INSTRUCTIONS TO FOLLOW: Copy out every line in the records below that contains the string "icon". Case counts.

RECORDS TO PROCESS:
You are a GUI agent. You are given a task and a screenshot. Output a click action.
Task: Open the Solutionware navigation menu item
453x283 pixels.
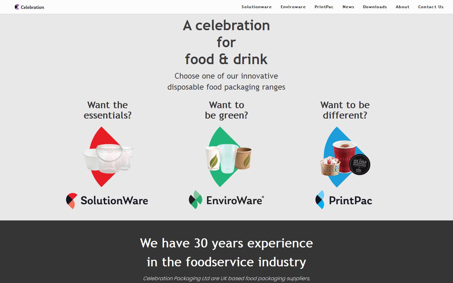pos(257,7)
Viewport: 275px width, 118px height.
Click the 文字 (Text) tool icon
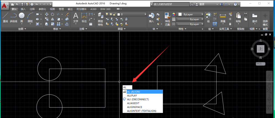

...

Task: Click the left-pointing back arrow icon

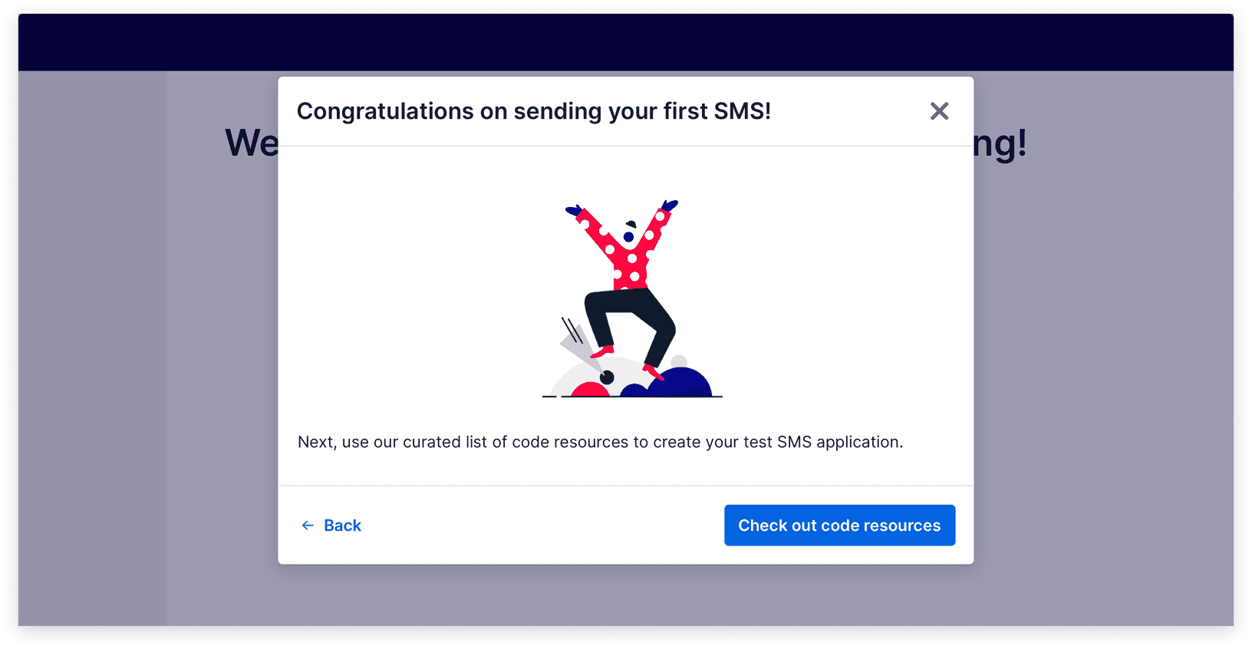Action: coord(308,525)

TASK OUTPUT:
Click the 文字 (Text) tool icon
Task: Click the left-pointing back arrow icon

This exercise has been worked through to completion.